Although it’s true that no one on our staff is ready to request such a prescription, we do believe that we should have the right to do so. Life is a precious, brief series of moments, and when a person is ready to say goodbye to it, it seems only natural that the choice be easy to make.

Groups like Californians Against Assisted Suicide criticize the pending legislation for a handful of reasons; this particular group’s primary beef with the bill is the use of “propaganda techniques,” according to its website. The group argues on its website that the wording of the bill forces voters to forget the harsh reality of blatant suicide.

We disagree. The bill’s wording, with phrases like “physician aid-in-dying,” doesn’t distract us from the fact that the purpose of the text is to legalize a dying person’s right to die.
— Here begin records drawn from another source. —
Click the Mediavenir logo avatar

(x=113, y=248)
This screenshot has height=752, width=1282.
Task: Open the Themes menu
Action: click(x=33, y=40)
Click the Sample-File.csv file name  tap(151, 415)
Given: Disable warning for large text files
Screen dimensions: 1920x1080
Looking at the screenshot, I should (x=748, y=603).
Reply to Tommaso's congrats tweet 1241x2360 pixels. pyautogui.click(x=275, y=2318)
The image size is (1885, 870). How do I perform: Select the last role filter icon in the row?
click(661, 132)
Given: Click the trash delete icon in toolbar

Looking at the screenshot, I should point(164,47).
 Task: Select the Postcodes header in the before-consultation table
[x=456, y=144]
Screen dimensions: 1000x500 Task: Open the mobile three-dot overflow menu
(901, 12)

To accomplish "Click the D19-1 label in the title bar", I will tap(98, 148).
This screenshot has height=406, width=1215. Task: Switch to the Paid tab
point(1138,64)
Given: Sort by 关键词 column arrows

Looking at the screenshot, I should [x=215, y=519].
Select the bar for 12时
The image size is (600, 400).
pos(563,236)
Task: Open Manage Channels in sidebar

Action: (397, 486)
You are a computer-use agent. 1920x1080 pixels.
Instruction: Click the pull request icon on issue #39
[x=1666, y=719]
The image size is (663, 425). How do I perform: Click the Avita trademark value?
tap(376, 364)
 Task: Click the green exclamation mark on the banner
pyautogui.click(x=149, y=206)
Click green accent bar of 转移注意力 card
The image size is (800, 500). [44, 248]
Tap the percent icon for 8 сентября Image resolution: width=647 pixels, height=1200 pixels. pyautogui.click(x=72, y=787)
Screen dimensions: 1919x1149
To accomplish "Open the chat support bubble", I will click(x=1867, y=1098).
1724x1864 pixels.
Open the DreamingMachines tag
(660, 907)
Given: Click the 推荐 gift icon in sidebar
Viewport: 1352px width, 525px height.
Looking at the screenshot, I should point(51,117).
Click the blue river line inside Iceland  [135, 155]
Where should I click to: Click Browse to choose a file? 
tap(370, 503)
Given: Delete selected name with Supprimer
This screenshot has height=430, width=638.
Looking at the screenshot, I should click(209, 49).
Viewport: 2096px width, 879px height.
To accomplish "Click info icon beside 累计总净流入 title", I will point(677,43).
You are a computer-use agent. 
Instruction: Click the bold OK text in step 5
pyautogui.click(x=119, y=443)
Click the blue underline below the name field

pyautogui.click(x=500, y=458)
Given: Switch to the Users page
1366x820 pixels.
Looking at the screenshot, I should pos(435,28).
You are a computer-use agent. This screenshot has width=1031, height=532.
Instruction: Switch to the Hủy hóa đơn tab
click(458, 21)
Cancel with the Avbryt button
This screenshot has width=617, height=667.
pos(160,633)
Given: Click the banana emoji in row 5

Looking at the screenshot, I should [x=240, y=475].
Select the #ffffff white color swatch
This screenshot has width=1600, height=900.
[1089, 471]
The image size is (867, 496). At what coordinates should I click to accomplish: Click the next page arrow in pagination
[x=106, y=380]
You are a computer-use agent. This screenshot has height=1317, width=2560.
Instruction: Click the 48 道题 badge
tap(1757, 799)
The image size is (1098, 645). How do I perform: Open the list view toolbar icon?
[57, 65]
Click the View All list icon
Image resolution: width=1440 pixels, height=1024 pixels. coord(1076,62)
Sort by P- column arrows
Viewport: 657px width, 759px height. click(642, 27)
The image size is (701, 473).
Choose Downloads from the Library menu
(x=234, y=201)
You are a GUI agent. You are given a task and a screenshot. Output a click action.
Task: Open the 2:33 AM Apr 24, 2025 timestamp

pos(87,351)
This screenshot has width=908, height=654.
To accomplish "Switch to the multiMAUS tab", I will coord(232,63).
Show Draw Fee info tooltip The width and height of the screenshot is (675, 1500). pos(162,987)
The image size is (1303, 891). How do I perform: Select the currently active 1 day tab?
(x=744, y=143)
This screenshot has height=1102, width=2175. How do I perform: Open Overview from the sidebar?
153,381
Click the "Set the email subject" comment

The reality of these kinds of circumstances doesn’t escape us for one minute; in fact, we find it emotionally draining that the conversation even need be debated at such length amongst the various legislatures.

The diction of the pending legislation does soften the impact of straight-up suicide – but that’s because it isn’t about a perfectly healthy individual, with an entire life to live, enjoying the right to harm him or herself. The bill is about people lying in wait of death, who are no longer interested in the misery that such a wait can bring.

The text of the bill indicates that it “would establish procedures” for requesting “aid-in-dying,” which we appreciate as voters because, of course, mere legalization of such a controversial action could be abused very easily without structure. We have found the bill to be very thorough, especially because it includes a built-in protection from abuse.

With the several examples of dying patients seeking respite from their pain and suffering that fill the Google page after one searches for information about SB 128, it’s hard to believe that anyone could want to take the right to choose to die away. No one is pro-suicide. But we are pro-personal-choice.

We hope to see SB 128 make it through the Senate, where it sits in committee.

SB 128 includes the following definitions, and others:

Adult: “an individual 18 years of age or older”

Competent: “in the opinion of a court or in the opinion of an individual’s attending physician, consulting physician, psychiatrist or psychology, the individual has the ability to make and communicate an informed decision to health care providers, including communicating through a person familiar with the individual’s manner of communicating, if that person is available”

Informed decision: “a decision by a terminally ill individual to request and obtain a prescription for medication that the individual may self-administer to end the individual’s life, that is based on an understanding and acknowledgment of the relevant facts, and that is made after being fully informed by the attending physician of” five pieces of information pertaining to the patient and “the probable result of taking the medication prescribed”

Aid-in-dying medication: “medication determined and prescribed by a physician for a qualified individual, which the qualified individual may choose to self-administer to bring about his or her death due to a terminal illness.”